**EXERCISE AIM:** Each entry should be written out again exactly, so that nothing is lost.

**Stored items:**
BEGIN

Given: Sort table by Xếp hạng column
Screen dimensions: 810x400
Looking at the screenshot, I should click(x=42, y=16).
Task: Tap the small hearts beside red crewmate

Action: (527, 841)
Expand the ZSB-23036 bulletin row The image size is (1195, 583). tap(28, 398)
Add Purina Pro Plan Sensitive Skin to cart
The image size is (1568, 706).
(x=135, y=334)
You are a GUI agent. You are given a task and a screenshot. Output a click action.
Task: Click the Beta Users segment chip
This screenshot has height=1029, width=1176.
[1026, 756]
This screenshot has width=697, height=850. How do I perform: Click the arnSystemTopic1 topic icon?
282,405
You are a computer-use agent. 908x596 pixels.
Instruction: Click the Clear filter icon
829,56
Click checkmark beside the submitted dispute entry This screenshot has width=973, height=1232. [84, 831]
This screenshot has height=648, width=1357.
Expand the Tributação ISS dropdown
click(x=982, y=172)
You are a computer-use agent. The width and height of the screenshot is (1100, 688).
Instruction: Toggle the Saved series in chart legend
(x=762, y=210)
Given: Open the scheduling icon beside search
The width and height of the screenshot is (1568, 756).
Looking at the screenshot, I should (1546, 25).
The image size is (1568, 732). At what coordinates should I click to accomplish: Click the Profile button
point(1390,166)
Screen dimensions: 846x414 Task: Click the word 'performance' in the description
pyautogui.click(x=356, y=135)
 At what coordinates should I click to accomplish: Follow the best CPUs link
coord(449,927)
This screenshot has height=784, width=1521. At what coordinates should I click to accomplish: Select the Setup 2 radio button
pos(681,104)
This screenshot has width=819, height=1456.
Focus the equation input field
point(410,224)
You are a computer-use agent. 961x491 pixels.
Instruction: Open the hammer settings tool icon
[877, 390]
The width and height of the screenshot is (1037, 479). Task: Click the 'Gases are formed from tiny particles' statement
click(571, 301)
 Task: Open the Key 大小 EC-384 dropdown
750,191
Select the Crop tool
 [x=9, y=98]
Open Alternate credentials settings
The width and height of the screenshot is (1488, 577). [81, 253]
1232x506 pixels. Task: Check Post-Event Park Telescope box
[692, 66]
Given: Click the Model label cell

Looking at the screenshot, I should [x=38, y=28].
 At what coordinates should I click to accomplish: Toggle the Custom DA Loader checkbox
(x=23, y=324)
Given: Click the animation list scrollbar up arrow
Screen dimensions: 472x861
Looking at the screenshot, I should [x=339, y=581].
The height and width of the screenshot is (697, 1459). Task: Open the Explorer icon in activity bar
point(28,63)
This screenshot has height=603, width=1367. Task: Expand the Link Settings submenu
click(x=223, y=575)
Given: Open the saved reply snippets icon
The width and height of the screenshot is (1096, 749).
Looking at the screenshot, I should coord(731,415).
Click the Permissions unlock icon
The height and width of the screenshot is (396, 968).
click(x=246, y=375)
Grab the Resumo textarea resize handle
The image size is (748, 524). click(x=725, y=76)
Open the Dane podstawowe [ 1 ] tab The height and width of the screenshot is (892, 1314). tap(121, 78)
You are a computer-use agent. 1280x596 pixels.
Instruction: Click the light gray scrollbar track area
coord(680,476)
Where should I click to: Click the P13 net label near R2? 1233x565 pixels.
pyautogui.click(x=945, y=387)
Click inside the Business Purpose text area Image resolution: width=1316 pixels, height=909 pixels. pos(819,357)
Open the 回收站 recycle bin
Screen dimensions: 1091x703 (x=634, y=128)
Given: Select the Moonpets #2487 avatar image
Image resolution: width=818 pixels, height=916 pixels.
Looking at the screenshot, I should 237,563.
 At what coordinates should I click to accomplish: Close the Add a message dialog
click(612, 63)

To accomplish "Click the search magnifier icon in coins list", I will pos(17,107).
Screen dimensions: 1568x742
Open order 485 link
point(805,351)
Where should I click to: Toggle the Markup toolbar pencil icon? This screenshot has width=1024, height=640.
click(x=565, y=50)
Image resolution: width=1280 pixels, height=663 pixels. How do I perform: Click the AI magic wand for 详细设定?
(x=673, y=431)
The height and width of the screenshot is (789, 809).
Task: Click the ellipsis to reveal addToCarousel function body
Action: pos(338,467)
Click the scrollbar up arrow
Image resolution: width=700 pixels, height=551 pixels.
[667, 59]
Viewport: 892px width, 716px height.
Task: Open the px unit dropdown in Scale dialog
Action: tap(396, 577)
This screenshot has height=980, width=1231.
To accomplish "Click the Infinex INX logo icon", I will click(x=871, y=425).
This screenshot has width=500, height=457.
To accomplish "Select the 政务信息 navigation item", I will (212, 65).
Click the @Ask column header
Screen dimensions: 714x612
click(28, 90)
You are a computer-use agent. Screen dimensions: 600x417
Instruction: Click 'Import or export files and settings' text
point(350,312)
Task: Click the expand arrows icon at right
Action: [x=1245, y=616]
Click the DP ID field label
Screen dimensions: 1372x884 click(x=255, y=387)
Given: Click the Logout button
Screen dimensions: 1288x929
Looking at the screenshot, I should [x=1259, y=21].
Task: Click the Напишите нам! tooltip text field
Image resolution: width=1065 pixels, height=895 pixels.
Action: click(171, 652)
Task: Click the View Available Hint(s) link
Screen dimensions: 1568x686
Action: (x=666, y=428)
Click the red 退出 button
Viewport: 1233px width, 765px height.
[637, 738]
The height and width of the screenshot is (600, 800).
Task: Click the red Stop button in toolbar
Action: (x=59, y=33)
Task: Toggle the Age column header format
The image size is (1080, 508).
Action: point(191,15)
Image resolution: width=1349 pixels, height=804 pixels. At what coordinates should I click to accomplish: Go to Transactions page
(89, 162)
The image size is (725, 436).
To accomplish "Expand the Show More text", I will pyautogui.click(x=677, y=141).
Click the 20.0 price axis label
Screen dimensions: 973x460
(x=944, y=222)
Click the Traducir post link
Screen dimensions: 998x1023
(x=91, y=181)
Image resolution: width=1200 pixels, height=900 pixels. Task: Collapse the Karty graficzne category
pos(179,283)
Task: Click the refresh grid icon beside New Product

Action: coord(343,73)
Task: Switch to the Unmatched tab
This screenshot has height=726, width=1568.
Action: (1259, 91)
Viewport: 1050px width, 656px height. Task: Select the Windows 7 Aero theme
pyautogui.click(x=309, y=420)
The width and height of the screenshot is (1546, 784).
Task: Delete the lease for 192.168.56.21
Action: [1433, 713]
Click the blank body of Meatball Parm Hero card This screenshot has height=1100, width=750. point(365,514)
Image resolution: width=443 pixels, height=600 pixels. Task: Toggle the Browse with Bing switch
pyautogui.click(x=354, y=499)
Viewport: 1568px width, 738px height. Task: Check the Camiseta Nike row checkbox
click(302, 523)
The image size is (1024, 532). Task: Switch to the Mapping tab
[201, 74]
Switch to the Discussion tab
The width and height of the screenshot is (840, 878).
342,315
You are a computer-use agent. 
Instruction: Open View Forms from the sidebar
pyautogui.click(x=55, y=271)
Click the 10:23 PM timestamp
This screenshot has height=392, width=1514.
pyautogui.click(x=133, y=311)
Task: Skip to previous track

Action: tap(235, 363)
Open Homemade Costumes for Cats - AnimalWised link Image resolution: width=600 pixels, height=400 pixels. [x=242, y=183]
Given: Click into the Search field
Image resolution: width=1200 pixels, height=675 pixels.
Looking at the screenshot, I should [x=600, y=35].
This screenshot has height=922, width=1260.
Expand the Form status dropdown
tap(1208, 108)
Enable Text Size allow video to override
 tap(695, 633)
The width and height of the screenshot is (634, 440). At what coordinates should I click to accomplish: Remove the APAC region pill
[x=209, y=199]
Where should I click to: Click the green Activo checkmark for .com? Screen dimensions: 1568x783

END

**RESPONSE:**
Given: Sort table by Xếp hạng column
Screen dimensions: 810x400
Looking at the screenshot, I should click(x=42, y=16).
Task: Tap the small hearts beside red crewmate

Action: (527, 841)
Expand the ZSB-23036 bulletin row The image size is (1195, 583). tap(28, 398)
Add Purina Pro Plan Sensitive Skin to cart
The image size is (1568, 706).
(x=135, y=334)
You are a GUI agent. You are given a task and a screenshot. Output a click action.
Task: Click the Beta Users segment chip
This screenshot has height=1029, width=1176.
[1026, 756]
This screenshot has width=697, height=850. How do I perform: Click the arnSystemTopic1 topic icon?
282,405
You are a computer-use agent. 908x596 pixels.
Instruction: Click the Clear filter icon
829,56
Click checkmark beside the submitted dispute entry This screenshot has width=973, height=1232. [84, 831]
This screenshot has height=648, width=1357.
Expand the Tributação ISS dropdown
click(x=982, y=172)
You are a computer-use agent. The width and height of the screenshot is (1100, 688).
Instruction: Toggle the Saved series in chart legend
(x=762, y=210)
Given: Open the scheduling icon beside search
The width and height of the screenshot is (1568, 756).
Looking at the screenshot, I should (1546, 25).
The image size is (1568, 732). At what coordinates should I click to accomplish: Click the Profile button
point(1390,166)
Screen dimensions: 846x414 Task: Click the word 'performance' in the description
pyautogui.click(x=356, y=135)
 At what coordinates should I click to accomplish: Follow the best CPUs link
coord(449,927)
This screenshot has height=784, width=1521. At what coordinates should I click to accomplish: Select the Setup 2 radio button
pos(681,104)
This screenshot has width=819, height=1456.
Focus the equation input field
point(410,224)
You are a computer-use agent. 961x491 pixels.
Instruction: Open the hammer settings tool icon
[877, 390]
The width and height of the screenshot is (1037, 479). Task: Click the 'Gases are formed from tiny particles' statement
click(571, 301)
 Task: Open the Key 大小 EC-384 dropdown
750,191
Select the Crop tool
 [x=9, y=98]
Open Alternate credentials settings
The width and height of the screenshot is (1488, 577). [81, 253]
1232x506 pixels. Task: Check Post-Event Park Telescope box
[692, 66]
Given: Click the Model label cell

Looking at the screenshot, I should [x=38, y=28].
 At what coordinates should I click to accomplish: Toggle the Custom DA Loader checkbox
(x=23, y=324)
Given: Click the animation list scrollbar up arrow
Screen dimensions: 472x861
Looking at the screenshot, I should [x=339, y=581].
The height and width of the screenshot is (697, 1459). Task: Open the Explorer icon in activity bar
point(28,63)
This screenshot has height=603, width=1367. Task: Expand the Link Settings submenu
click(x=223, y=575)
Given: Open the saved reply snippets icon
The width and height of the screenshot is (1096, 749).
Looking at the screenshot, I should coord(731,415).
Click the Permissions unlock icon
The height and width of the screenshot is (396, 968).
click(x=246, y=375)
Grab the Resumo textarea resize handle
The image size is (748, 524). click(x=725, y=76)
Open the Dane podstawowe [ 1 ] tab The height and width of the screenshot is (892, 1314). tap(121, 78)
You are a computer-use agent. 1280x596 pixels.
Instruction: Click the light gray scrollbar track area
coord(680,476)
Where should I click to: Click the P13 net label near R2? 1233x565 pixels.
pyautogui.click(x=945, y=387)
Click inside the Business Purpose text area Image resolution: width=1316 pixels, height=909 pixels. pos(819,357)
Open the 回收站 recycle bin
Screen dimensions: 1091x703 (x=634, y=128)
Given: Select the Moonpets #2487 avatar image
Image resolution: width=818 pixels, height=916 pixels.
Looking at the screenshot, I should 237,563.
 At what coordinates should I click to accomplish: Close the Add a message dialog
click(612, 63)

To accomplish "Click the search magnifier icon in coins list", I will pos(17,107).
Screen dimensions: 1568x742
Open order 485 link
point(805,351)
Where should I click to: Toggle the Markup toolbar pencil icon? This screenshot has width=1024, height=640.
click(x=565, y=50)
Image resolution: width=1280 pixels, height=663 pixels. How do I perform: Click the AI magic wand for 详细设定?
(x=673, y=431)
The height and width of the screenshot is (789, 809).
Task: Click the ellipsis to reveal addToCarousel function body
Action: pos(338,467)
Click the scrollbar up arrow
Image resolution: width=700 pixels, height=551 pixels.
[667, 59]
Viewport: 892px width, 716px height.
Task: Open the px unit dropdown in Scale dialog
Action: tap(396, 577)
This screenshot has height=980, width=1231.
To accomplish "Click the Infinex INX logo icon", I will click(x=871, y=425).
This screenshot has width=500, height=457.
To accomplish "Select the 政务信息 navigation item", I will (212, 65).
Click the @Ask column header
Screen dimensions: 714x612
click(28, 90)
You are a computer-use agent. Screen dimensions: 600x417
Instruction: Click 'Import or export files and settings' text
point(350,312)
Task: Click the expand arrows icon at right
Action: [x=1245, y=616]
Click the DP ID field label
Screen dimensions: 1372x884 click(x=255, y=387)
Given: Click the Logout button
Screen dimensions: 1288x929
Looking at the screenshot, I should [x=1259, y=21].
Task: Click the Напишите нам! tooltip text field
Image resolution: width=1065 pixels, height=895 pixels.
Action: click(171, 652)
Task: Click the View Available Hint(s) link
Screen dimensions: 1568x686
Action: (x=666, y=428)
Click the red 退出 button
Viewport: 1233px width, 765px height.
[637, 738]
The height and width of the screenshot is (600, 800).
Task: Click the red Stop button in toolbar
Action: (x=59, y=33)
Task: Toggle the Age column header format
The image size is (1080, 508).
Action: point(191,15)
Image resolution: width=1349 pixels, height=804 pixels. At what coordinates should I click to accomplish: Go to Transactions page
(89, 162)
The image size is (725, 436).
To accomplish "Expand the Show More text", I will pyautogui.click(x=677, y=141).
Click the 20.0 price axis label
Screen dimensions: 973x460
(x=944, y=222)
Click the Traducir post link
Screen dimensions: 998x1023
(x=91, y=181)
Image resolution: width=1200 pixels, height=900 pixels. Task: Collapse the Karty graficzne category
pos(179,283)
Task: Click the refresh grid icon beside New Product

Action: coord(343,73)
Task: Switch to the Unmatched tab
This screenshot has height=726, width=1568.
Action: (1259, 91)
Viewport: 1050px width, 656px height. Task: Select the Windows 7 Aero theme
pyautogui.click(x=309, y=420)
The width and height of the screenshot is (1546, 784).
Task: Delete the lease for 192.168.56.21
Action: [1433, 713]
Click the blank body of Meatball Parm Hero card This screenshot has height=1100, width=750. point(365,514)
Image resolution: width=443 pixels, height=600 pixels. Task: Toggle the Browse with Bing switch
pyautogui.click(x=354, y=499)
Viewport: 1568px width, 738px height. Task: Check the Camiseta Nike row checkbox
click(302, 523)
The image size is (1024, 532). Task: Switch to the Mapping tab
[201, 74]
Switch to the Discussion tab
The width and height of the screenshot is (840, 878).
342,315
You are a computer-use agent. 
Instruction: Open View Forms from the sidebar
pyautogui.click(x=55, y=271)
Click the 10:23 PM timestamp
This screenshot has height=392, width=1514.
pyautogui.click(x=133, y=311)
Task: Skip to previous track

Action: tap(235, 363)
Open Homemade Costumes for Cats - AnimalWised link Image resolution: width=600 pixels, height=400 pixels. [x=242, y=183]
Given: Click into the Search field
Image resolution: width=1200 pixels, height=675 pixels.
Looking at the screenshot, I should [x=600, y=35].
This screenshot has height=922, width=1260.
Expand the Form status dropdown
tap(1208, 108)
Enable Text Size allow video to override
 tap(695, 633)
The width and height of the screenshot is (634, 440). At what coordinates should I click to accomplish: Remove the APAC region pill
[x=209, y=199]
Where should I click to: Click the green Activo checkmark for .com? Screen dimensions: 1568x783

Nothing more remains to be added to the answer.